---- Input

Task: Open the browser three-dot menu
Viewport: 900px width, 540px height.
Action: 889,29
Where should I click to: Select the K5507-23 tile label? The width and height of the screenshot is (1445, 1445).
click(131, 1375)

--------

What this task involves: Display every line above that contains the word "click".

Written solution:
Where should I click to: Select the K5507-23 tile label? The width and height of the screenshot is (1445, 1445).
click(131, 1375)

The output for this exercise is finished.